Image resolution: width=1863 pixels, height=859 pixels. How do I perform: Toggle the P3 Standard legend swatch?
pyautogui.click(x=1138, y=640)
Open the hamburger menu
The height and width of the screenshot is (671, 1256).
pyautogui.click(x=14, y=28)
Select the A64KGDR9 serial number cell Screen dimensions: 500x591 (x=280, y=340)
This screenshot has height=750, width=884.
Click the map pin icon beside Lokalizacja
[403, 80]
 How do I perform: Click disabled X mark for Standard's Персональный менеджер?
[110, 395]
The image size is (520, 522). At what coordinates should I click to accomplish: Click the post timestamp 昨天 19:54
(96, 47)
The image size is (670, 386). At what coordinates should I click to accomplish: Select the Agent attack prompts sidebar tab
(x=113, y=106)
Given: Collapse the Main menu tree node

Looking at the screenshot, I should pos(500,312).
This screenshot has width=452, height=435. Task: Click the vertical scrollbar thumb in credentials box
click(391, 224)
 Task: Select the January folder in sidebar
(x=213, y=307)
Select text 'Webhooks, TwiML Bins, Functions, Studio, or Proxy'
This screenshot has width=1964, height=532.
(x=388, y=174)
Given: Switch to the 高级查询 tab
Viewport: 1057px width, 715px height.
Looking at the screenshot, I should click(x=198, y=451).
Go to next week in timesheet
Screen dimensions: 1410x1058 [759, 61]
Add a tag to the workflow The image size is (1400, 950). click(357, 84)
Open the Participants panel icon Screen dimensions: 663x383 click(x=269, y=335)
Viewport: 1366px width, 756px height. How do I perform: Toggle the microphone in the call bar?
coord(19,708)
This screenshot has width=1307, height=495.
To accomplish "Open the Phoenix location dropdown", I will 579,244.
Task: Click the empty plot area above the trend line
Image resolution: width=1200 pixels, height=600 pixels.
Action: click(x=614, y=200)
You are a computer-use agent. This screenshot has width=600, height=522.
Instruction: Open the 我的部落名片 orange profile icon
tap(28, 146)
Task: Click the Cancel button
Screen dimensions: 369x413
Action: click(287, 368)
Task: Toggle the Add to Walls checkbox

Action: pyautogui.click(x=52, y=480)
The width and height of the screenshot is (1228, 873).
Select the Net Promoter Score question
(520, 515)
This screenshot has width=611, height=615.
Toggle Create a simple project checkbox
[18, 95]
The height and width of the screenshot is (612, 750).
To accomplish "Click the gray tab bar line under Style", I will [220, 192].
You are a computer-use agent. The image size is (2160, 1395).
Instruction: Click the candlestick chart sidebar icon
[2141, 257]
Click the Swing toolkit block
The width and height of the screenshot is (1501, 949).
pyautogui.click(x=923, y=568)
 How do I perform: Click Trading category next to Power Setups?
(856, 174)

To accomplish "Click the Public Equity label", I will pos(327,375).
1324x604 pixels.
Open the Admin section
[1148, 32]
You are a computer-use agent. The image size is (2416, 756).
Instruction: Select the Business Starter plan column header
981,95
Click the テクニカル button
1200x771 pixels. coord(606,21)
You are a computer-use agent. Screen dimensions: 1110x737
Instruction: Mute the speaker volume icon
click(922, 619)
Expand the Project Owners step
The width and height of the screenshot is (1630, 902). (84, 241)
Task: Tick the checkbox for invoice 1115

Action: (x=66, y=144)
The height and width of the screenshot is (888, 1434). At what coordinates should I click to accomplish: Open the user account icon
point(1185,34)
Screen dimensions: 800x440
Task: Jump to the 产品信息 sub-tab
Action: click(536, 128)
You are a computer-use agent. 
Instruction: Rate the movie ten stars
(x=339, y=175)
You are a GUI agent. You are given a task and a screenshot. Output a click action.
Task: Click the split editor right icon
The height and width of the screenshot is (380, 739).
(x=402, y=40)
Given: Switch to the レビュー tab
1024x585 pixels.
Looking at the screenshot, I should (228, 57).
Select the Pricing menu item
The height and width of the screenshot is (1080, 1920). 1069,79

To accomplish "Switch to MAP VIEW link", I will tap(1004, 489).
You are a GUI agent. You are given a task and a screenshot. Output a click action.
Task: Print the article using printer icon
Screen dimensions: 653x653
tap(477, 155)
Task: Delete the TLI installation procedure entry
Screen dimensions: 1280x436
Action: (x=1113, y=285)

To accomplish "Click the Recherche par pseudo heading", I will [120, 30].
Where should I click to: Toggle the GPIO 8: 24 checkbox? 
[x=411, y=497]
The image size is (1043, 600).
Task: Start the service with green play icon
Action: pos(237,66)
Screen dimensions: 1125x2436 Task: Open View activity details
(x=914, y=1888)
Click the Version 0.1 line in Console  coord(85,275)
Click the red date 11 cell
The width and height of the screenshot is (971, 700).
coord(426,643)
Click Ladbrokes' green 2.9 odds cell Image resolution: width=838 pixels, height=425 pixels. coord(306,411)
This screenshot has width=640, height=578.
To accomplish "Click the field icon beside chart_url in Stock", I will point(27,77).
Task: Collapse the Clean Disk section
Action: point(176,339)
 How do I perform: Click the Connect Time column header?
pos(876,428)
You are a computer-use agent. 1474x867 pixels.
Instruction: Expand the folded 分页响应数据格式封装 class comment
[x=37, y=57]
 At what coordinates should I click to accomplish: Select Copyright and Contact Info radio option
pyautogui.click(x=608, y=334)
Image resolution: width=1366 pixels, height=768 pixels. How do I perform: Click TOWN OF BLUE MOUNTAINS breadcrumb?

------------------------------------

Task prompt: Your answer should hold exactly the lines from the one containing "Task: Print the article using printer icon" through the end of the entries above, and nothing else.

Task solution:
Task: Print the article using printer icon
Screen dimensions: 653x653
tap(477, 155)
Task: Delete the TLI installation procedure entry
Screen dimensions: 1280x436
Action: (x=1113, y=285)

To accomplish "Click the Recherche par pseudo heading", I will [120, 30].
Where should I click to: Toggle the GPIO 8: 24 checkbox? 
[x=411, y=497]
The image size is (1043, 600).
Task: Start the service with green play icon
Action: pos(237,66)
Screen dimensions: 1125x2436 Task: Open View activity details
(x=914, y=1888)
Click the Version 0.1 line in Console  coord(85,275)
Click the red date 11 cell
The width and height of the screenshot is (971, 700).
coord(426,643)
Click Ladbrokes' green 2.9 odds cell Image resolution: width=838 pixels, height=425 pixels. coord(306,411)
This screenshot has width=640, height=578.
To accomplish "Click the field icon beside chart_url in Stock", I will point(27,77).
Task: Collapse the Clean Disk section
Action: point(176,339)
 How do I perform: Click the Connect Time column header?
pos(876,428)
You are a computer-use agent. 1474x867 pixels.
Instruction: Expand the folded 分页响应数据格式封装 class comment
[x=37, y=57]
 At what coordinates should I click to accomplish: Select Copyright and Contact Info radio option
pyautogui.click(x=608, y=334)
Image resolution: width=1366 pixels, height=768 pixels. How do I perform: Click TOWN OF BLUE MOUNTAINS breadcrumb?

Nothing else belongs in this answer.